In the provincial capital Xian, better known as home of the Terracotta Warriors, the gap between rich and poor is apparent in the beggars who roam the same streets where designer European clothes brands have opened outlets.
“The new rich here have no culture either. They made all their money from coal mines, and they think they can lord it over the rest of us,” said Xian resident Xu Jinhong.
Yet there is little sign in Ankang of the unrest the government is so worried about.
Casual labourer Zhang Kun, washing laundry by hand in the Han River, made what could perhaps be considered a surprising remark when asked what he thought of Ankang’s disparities.
“Of course, I would be lying if I didn’t say I was jealous of the big cars being driven around by those rich guys,” he said, as his two friends nodded their heads in agreement.
“It actually makes we want to work harder, so I can have a car like that one day.”
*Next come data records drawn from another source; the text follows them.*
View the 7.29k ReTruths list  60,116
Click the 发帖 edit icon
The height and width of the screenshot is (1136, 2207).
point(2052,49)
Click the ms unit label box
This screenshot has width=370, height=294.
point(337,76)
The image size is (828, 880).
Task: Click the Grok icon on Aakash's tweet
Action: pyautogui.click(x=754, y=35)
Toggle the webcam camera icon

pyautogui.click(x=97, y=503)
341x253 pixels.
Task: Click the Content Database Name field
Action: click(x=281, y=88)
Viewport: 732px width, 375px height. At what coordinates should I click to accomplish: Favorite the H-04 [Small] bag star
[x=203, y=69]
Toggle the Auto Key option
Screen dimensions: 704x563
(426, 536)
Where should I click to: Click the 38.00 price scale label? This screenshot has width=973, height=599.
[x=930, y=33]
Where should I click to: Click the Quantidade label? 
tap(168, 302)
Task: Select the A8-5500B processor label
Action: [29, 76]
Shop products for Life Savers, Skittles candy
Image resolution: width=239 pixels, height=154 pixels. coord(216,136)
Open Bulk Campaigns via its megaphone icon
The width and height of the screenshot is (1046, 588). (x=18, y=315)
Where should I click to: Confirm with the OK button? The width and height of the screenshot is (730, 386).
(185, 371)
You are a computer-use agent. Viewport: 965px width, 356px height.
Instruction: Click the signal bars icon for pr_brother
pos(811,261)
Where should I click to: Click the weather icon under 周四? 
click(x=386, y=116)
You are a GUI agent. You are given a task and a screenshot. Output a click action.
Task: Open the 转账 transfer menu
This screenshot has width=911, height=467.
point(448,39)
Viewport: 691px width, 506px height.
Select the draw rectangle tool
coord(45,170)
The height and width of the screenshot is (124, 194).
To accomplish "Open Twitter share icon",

Tang says he has nothing to be ashamed of for being what in Ankang counts as rich.
“It seems unfair that our family became rich when so many others in Ankang are so poor,” said Tang, who drives a Volkswagen sedan and whose father, he proudly adds, has just bought a brand new imported Chrysler.
“But my father came from a poor background and worked his way up. He didn’t even finish primary school.”